If you believe that “all languages have words for yes and no” or some poppycock like that, then this will shatter your naïveté. https://www.lexiconista.com/falsehoods-about-languages/
Falsehoods programmers believe about languages

This is what we have to put up with in the software localization industry.

@lexiconista Yes and no in Indo-European languages are actually a bit counter intuitive:

Aren't you going to the store? No.

This means "I'm not going," but most languages would give an answer of correct or incorrect to the statement, not a "no" to a negative question.

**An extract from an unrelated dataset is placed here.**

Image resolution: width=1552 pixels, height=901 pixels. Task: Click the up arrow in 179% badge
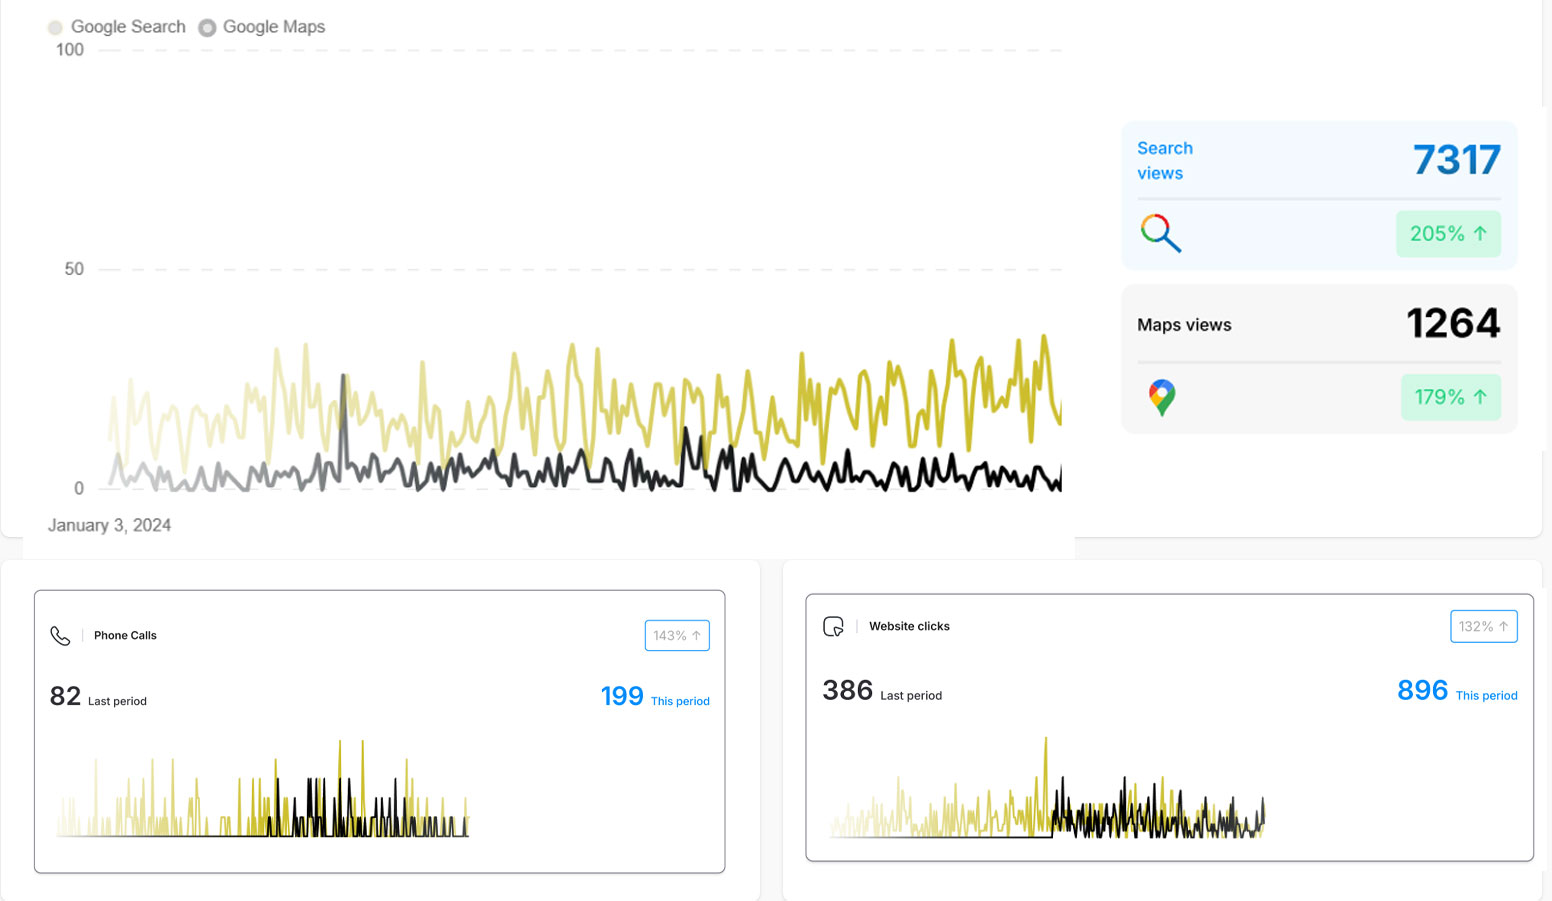point(1480,397)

This is incredibly confusing to non-native speakers

@xocolatli @lexiconista Celtic ones generally use verb based responses
"Are you going out" "I am", "Will you be angry" "I will not". There is an emphatic yes (ie) and an emphatic no (actually a not-yes) (nage). Modern Welsh speakers use Ie/Nage a lot more than older ones.

Cornish is similar but even historically it seems to have been common to use ea/na rather than matching verb forms.

na also works more like !(expression) in C than a no.

@etchedpixels @lexiconista Chinese also repeats the verb for confirmation or negates the verb:
Aren't you going? (disagree), go/ (agree), not go
你不去嗎? (對),(我)不去。 (不對), (我去)去。